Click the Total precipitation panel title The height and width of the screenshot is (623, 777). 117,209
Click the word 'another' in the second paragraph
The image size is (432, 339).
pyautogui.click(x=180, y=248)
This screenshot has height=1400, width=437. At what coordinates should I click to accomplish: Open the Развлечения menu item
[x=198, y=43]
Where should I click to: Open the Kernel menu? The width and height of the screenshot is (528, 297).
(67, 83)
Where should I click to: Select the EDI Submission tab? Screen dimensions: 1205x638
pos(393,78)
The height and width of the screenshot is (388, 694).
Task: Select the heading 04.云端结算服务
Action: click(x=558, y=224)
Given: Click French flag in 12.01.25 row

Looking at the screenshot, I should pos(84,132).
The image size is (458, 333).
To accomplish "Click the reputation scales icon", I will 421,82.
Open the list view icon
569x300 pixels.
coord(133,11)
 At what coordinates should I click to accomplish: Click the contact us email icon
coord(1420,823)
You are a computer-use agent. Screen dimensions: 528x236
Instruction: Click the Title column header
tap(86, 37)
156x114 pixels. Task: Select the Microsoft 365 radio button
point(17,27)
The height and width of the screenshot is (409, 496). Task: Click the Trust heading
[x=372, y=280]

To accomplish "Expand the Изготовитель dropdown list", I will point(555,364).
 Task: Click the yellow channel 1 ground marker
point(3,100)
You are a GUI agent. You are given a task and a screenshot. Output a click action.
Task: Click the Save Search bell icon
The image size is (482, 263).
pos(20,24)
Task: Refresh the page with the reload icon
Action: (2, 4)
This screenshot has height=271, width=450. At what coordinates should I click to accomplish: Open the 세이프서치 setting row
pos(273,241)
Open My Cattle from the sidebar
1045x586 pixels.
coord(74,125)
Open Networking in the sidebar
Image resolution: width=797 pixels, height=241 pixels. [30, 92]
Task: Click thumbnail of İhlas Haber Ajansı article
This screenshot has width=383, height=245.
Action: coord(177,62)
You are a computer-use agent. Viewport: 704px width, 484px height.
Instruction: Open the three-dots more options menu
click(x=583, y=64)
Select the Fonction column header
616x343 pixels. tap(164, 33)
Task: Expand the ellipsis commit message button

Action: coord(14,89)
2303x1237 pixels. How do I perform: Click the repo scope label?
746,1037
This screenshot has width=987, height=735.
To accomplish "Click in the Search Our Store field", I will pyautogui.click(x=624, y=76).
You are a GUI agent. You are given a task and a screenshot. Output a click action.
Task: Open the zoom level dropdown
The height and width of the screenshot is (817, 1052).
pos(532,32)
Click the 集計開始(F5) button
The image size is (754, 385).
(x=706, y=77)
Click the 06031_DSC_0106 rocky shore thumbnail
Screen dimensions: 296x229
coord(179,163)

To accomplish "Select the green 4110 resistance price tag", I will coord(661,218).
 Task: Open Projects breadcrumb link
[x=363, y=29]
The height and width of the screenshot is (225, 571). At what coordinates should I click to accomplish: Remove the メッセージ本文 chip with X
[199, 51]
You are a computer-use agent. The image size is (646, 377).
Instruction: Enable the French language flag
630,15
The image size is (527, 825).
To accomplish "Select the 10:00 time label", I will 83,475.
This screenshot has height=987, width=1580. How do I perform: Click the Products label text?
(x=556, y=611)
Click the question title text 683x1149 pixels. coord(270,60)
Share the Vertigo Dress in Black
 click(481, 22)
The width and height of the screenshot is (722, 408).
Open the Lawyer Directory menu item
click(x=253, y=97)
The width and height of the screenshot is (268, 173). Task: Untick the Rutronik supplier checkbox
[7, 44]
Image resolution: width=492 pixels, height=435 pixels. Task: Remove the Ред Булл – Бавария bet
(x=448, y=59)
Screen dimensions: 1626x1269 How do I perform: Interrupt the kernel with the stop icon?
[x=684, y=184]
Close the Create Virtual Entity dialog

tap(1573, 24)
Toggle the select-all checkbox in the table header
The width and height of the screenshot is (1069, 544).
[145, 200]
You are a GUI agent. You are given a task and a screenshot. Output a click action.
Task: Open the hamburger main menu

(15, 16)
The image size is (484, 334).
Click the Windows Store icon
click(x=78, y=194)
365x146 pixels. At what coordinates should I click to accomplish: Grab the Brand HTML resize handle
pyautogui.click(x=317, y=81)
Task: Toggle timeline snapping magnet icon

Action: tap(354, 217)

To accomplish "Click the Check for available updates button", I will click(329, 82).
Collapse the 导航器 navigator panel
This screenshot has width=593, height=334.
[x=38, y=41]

****************************************

# [Exercise brief]
The complete listing is to be repeated exactly.

# [Result for this task]
Click the Total precipitation panel title The height and width of the screenshot is (623, 777). 117,209
Click the word 'another' in the second paragraph
The image size is (432, 339).
pyautogui.click(x=180, y=248)
This screenshot has height=1400, width=437. At what coordinates should I click to accomplish: Open the Развлечения menu item
[x=198, y=43]
Where should I click to: Open the Kernel menu? The width and height of the screenshot is (528, 297).
(67, 83)
Where should I click to: Select the EDI Submission tab? Screen dimensions: 1205x638
pos(393,78)
The height and width of the screenshot is (388, 694).
Task: Select the heading 04.云端结算服务
Action: click(x=558, y=224)
Given: Click French flag in 12.01.25 row

Looking at the screenshot, I should pos(84,132).
The image size is (458, 333).
To accomplish "Click the reputation scales icon", I will 421,82.
Open the list view icon
569x300 pixels.
coord(133,11)
 At what coordinates should I click to accomplish: Click the contact us email icon
coord(1420,823)
You are a computer-use agent. Screen dimensions: 528x236
Instruction: Click the Title column header
tap(86, 37)
156x114 pixels. Task: Select the Microsoft 365 radio button
point(17,27)
The height and width of the screenshot is (409, 496). Task: Click the Trust heading
[x=372, y=280]

To accomplish "Expand the Изготовитель dropdown list", I will point(555,364).
 Task: Click the yellow channel 1 ground marker
point(3,100)
You are a GUI agent. You are given a task and a screenshot. Output a click action.
Task: Click the Save Search bell icon
The image size is (482, 263).
pos(20,24)
Task: Refresh the page with the reload icon
Action: (2, 4)
This screenshot has height=271, width=450. At what coordinates should I click to accomplish: Open the 세이프서치 setting row
pos(273,241)
Open My Cattle from the sidebar
1045x586 pixels.
coord(74,125)
Open Networking in the sidebar
Image resolution: width=797 pixels, height=241 pixels. [30, 92]
Task: Click thumbnail of İhlas Haber Ajansı article
This screenshot has width=383, height=245.
Action: coord(177,62)
You are a computer-use agent. Viewport: 704px width, 484px height.
Instruction: Open the three-dots more options menu
click(x=583, y=64)
Select the Fonction column header
616x343 pixels. tap(164, 33)
Task: Expand the ellipsis commit message button

Action: coord(14,89)
2303x1237 pixels. How do I perform: Click the repo scope label?
746,1037
This screenshot has width=987, height=735.
To accomplish "Click in the Search Our Store field", I will pyautogui.click(x=624, y=76).
You are a GUI agent. You are given a task and a screenshot. Output a click action.
Task: Open the zoom level dropdown
The height and width of the screenshot is (817, 1052).
pos(532,32)
Click the 集計開始(F5) button
The image size is (754, 385).
(x=706, y=77)
Click the 06031_DSC_0106 rocky shore thumbnail
Screen dimensions: 296x229
coord(179,163)

To accomplish "Select the green 4110 resistance price tag", I will coord(661,218).
 Task: Open Projects breadcrumb link
[x=363, y=29]
The height and width of the screenshot is (225, 571). At what coordinates should I click to accomplish: Remove the メッセージ本文 chip with X
[199, 51]
You are a computer-use agent. The image size is (646, 377).
Instruction: Enable the French language flag
630,15
The image size is (527, 825).
To accomplish "Select the 10:00 time label", I will 83,475.
This screenshot has height=987, width=1580. How do I perform: Click the Products label text?
(x=556, y=611)
Click the question title text 683x1149 pixels. coord(270,60)
Share the Vertigo Dress in Black
 click(481, 22)
The width and height of the screenshot is (722, 408).
Open the Lawyer Directory menu item
click(x=253, y=97)
The width and height of the screenshot is (268, 173). Task: Untick the Rutronik supplier checkbox
[7, 44]
Image resolution: width=492 pixels, height=435 pixels. Task: Remove the Ред Булл – Бавария bet
(x=448, y=59)
Screen dimensions: 1626x1269 How do I perform: Interrupt the kernel with the stop icon?
[x=684, y=184]
Close the Create Virtual Entity dialog

tap(1573, 24)
Toggle the select-all checkbox in the table header
The width and height of the screenshot is (1069, 544).
[145, 200]
You are a GUI agent. You are given a task and a screenshot. Output a click action.
Task: Open the hamburger main menu

(15, 16)
The image size is (484, 334).
Click the Windows Store icon
click(x=78, y=194)
365x146 pixels. At what coordinates should I click to accomplish: Grab the Brand HTML resize handle
pyautogui.click(x=317, y=81)
Task: Toggle timeline snapping magnet icon

Action: tap(354, 217)

To accomplish "Click the Check for available updates button", I will click(329, 82).
Collapse the 导航器 navigator panel
This screenshot has width=593, height=334.
[x=38, y=41]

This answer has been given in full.